═════ ENTRIES SUPPLIED ═════
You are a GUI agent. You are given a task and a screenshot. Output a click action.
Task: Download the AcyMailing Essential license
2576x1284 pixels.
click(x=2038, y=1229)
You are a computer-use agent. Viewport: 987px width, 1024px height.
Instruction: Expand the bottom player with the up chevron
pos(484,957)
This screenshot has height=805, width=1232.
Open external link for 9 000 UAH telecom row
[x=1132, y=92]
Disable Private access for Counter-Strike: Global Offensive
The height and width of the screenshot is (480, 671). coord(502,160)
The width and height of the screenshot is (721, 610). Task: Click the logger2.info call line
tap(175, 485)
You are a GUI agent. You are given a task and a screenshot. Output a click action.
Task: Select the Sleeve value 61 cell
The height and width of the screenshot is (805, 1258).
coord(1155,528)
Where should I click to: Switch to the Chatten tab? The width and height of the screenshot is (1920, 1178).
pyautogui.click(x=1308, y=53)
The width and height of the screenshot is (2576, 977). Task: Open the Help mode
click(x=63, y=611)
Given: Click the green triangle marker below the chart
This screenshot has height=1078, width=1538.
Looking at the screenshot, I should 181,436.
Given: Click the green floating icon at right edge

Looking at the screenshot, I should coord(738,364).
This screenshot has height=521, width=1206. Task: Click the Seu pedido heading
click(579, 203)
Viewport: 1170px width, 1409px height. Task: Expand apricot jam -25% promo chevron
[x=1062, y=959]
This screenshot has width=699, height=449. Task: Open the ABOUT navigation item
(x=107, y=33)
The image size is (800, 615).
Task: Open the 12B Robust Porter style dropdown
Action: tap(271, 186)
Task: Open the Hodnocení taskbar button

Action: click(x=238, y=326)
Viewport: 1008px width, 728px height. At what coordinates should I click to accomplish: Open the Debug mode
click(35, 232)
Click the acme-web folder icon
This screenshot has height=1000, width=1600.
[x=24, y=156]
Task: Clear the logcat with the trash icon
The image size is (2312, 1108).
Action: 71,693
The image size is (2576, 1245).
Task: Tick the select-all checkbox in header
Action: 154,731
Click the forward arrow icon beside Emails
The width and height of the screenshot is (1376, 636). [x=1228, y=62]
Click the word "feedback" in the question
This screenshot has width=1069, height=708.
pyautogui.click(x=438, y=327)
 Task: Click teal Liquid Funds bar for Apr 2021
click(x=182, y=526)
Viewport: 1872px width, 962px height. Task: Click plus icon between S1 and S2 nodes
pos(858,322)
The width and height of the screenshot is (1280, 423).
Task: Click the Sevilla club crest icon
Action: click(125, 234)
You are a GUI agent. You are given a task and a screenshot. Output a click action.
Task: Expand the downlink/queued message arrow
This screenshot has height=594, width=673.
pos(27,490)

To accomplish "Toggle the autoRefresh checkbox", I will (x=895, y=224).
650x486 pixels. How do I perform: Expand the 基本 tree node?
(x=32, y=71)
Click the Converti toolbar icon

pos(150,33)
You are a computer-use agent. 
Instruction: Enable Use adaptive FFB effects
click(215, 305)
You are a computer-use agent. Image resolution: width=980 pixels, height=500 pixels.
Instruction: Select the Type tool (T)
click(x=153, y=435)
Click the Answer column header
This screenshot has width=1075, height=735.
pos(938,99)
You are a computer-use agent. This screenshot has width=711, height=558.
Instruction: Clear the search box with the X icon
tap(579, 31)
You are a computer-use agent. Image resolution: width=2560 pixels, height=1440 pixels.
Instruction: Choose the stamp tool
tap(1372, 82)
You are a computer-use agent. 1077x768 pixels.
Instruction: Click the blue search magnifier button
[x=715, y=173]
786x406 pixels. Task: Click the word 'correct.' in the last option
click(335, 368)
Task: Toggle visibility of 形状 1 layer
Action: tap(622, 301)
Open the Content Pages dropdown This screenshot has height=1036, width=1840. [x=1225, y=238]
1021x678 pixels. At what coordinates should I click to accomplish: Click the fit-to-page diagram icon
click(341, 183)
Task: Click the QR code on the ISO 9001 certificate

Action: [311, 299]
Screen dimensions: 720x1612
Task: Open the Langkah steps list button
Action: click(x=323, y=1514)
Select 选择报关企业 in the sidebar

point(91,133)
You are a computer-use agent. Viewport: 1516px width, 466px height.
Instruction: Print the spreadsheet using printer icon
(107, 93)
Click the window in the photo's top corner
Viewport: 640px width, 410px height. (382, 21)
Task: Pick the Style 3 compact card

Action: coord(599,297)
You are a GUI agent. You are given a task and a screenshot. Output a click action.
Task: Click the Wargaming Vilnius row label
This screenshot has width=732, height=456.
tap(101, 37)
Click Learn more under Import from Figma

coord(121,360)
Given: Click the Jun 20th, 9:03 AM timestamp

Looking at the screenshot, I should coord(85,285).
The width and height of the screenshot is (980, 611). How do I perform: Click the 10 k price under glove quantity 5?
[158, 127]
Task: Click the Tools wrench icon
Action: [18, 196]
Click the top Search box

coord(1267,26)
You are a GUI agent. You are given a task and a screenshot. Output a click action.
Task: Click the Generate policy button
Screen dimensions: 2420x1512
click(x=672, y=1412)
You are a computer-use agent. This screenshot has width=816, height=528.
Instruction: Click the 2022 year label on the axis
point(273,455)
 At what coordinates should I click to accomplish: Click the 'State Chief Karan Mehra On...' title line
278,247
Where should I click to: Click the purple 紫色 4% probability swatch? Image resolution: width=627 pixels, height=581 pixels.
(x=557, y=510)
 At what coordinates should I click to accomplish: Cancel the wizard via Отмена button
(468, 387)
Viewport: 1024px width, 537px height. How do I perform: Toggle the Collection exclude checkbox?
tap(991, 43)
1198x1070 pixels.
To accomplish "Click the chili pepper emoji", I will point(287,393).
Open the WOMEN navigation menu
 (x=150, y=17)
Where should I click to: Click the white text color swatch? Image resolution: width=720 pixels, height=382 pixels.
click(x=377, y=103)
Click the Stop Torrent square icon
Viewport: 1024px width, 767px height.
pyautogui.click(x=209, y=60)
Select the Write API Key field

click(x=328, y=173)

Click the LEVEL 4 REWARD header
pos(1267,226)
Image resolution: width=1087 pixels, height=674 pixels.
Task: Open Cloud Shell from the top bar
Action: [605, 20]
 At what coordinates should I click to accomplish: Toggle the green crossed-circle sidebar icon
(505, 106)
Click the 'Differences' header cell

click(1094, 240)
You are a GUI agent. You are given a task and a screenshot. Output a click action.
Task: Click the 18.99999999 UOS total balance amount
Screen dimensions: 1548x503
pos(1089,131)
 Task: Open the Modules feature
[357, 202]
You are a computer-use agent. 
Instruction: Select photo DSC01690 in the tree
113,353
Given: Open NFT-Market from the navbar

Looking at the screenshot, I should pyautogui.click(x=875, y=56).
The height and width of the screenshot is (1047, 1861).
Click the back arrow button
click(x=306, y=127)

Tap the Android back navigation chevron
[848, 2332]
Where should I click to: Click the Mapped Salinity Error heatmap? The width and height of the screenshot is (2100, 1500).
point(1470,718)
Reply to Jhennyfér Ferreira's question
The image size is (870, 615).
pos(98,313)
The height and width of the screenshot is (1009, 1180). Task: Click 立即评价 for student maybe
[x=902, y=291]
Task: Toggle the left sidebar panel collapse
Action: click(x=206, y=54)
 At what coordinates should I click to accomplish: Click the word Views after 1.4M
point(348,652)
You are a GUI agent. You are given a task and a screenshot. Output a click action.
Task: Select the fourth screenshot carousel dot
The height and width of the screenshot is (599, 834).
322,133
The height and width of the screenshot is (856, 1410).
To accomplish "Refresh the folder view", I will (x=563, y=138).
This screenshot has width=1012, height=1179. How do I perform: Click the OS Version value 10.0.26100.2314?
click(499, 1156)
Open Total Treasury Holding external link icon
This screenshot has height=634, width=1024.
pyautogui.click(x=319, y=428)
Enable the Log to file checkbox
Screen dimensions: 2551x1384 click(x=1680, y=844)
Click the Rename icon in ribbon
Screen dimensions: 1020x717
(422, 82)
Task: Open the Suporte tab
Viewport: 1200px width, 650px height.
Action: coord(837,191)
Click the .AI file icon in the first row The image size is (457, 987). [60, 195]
═════
• _WHAT THE TASK ASKS_:
Reproduce the data above word for word, from the line with "Click the forward arrow icon beside Emails" to the line with "pos(150,33)", both included.

• _FINAL ANSWER_:
Click the forward arrow icon beside Emails
The width and height of the screenshot is (1376, 636). [x=1228, y=62]
Click the word "feedback" in the question
This screenshot has width=1069, height=708.
pyautogui.click(x=438, y=327)
 Task: Click teal Liquid Funds bar for Apr 2021
click(x=182, y=526)
Viewport: 1872px width, 962px height. Task: Click plus icon between S1 and S2 nodes
pos(858,322)
The width and height of the screenshot is (1280, 423).
Task: Click the Sevilla club crest icon
Action: click(125, 234)
You are a GUI agent. You are given a task and a screenshot. Output a click action.
Task: Expand the downlink/queued message arrow
This screenshot has height=594, width=673.
pos(27,490)

To accomplish "Toggle the autoRefresh checkbox", I will (x=895, y=224).
650x486 pixels. How do I perform: Expand the 基本 tree node?
(x=32, y=71)
Click the Converti toolbar icon

pos(150,33)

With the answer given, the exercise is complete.